- **REQUIREMENT**
What is needed is each line of the data below that holds the string "will".

[[ DATA SECTION, beginning ]]

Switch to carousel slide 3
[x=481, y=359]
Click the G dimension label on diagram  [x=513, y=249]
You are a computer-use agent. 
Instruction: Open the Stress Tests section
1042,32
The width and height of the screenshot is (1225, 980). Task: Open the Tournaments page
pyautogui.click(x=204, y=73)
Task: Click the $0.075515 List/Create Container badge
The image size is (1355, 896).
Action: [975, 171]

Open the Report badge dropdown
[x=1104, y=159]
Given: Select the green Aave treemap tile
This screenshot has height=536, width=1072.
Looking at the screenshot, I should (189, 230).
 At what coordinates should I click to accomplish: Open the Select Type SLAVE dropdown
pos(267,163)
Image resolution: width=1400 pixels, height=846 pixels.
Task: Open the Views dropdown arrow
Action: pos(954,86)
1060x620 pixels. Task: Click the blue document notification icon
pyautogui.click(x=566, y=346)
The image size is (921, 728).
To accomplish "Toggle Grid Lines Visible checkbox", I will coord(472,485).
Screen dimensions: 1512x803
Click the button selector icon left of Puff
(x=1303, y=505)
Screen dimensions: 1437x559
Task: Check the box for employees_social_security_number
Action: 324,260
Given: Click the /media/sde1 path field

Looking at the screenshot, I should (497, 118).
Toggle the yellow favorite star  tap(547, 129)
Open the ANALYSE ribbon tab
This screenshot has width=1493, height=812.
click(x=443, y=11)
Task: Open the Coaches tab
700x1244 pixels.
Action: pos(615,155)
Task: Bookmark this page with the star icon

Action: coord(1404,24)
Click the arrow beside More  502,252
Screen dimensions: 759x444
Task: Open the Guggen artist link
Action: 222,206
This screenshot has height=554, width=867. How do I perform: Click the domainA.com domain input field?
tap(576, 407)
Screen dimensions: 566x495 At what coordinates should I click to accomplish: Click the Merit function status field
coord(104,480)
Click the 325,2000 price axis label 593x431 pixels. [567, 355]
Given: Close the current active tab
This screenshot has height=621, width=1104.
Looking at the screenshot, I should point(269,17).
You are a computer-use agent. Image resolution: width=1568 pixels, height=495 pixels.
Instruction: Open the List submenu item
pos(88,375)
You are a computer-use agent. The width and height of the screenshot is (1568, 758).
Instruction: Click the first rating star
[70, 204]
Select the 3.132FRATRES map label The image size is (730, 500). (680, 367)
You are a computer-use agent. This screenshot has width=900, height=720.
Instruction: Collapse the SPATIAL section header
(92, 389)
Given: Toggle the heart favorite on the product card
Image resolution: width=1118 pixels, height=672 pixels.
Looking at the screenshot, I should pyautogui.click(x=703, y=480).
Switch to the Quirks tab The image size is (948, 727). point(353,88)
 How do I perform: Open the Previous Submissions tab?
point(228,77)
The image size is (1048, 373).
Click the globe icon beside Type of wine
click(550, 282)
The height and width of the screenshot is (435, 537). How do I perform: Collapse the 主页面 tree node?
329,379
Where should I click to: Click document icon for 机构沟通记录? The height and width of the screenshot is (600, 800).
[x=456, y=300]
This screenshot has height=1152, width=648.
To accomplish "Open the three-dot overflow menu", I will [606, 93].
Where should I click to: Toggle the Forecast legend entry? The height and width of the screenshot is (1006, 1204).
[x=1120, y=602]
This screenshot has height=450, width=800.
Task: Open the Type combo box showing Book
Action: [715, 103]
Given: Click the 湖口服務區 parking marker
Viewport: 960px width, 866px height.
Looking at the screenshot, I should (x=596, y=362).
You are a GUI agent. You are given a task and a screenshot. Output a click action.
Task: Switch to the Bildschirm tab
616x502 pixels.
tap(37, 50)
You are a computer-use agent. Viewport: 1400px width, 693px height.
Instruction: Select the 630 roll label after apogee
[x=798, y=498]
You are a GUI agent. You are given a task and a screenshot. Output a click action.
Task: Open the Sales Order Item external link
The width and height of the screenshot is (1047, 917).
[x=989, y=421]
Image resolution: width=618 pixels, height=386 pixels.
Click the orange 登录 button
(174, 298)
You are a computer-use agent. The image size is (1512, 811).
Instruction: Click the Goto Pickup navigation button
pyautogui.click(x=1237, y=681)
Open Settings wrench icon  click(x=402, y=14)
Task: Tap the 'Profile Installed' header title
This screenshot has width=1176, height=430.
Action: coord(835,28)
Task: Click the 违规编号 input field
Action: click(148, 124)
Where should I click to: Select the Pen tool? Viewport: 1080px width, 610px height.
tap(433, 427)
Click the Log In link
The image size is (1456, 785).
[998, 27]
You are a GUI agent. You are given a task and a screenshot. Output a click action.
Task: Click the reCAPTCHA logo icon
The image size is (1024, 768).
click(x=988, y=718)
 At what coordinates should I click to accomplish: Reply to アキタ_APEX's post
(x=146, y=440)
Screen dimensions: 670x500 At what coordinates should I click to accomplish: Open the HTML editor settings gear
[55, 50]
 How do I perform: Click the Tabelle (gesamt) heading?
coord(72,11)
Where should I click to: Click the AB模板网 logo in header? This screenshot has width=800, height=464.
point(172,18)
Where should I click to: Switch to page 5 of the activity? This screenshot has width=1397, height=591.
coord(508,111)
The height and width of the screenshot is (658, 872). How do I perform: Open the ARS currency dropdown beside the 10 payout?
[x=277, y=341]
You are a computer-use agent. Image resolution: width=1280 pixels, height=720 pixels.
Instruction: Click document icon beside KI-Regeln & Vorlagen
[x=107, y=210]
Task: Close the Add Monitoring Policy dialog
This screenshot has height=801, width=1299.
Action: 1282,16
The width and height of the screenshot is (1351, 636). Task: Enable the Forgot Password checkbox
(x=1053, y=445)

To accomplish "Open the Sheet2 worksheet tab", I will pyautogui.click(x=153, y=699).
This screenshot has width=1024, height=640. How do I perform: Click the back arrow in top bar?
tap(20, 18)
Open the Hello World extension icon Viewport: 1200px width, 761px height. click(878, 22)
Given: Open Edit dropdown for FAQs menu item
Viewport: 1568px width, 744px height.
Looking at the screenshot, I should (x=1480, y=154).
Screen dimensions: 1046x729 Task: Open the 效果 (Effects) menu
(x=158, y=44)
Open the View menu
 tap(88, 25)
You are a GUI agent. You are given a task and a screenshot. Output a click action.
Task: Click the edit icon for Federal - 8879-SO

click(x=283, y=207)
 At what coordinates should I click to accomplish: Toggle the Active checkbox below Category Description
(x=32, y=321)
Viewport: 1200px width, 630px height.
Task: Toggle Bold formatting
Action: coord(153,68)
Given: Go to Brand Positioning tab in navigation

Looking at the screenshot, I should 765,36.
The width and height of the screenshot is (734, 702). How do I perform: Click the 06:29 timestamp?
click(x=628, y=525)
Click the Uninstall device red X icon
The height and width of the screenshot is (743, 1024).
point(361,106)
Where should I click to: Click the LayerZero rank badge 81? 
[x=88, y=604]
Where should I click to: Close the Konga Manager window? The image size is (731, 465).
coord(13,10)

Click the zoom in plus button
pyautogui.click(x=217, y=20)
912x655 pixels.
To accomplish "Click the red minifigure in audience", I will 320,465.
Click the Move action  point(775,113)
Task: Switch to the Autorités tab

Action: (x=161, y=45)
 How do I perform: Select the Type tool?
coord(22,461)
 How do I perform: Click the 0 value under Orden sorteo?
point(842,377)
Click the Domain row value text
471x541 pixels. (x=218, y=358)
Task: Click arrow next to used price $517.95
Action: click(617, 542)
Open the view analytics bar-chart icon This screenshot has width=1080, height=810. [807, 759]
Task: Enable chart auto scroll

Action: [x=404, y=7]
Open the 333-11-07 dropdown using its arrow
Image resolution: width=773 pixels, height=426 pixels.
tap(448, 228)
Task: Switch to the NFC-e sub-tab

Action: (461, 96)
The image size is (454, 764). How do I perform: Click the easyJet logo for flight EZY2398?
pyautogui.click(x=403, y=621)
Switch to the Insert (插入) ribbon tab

[[ DATA SECTION, end ]]

- **SOLUTION TO THE EXERCISE**
To accomplish "Toggle Grid Lines Visible checkbox", I will coord(472,485).
To accomplish "Open the three-dot overflow menu", I will [606, 93].
To accomplish "Open the Sheet2 worksheet tab", I will pyautogui.click(x=153, y=699).
To accomplish "Click the red minifigure in audience", I will 320,465.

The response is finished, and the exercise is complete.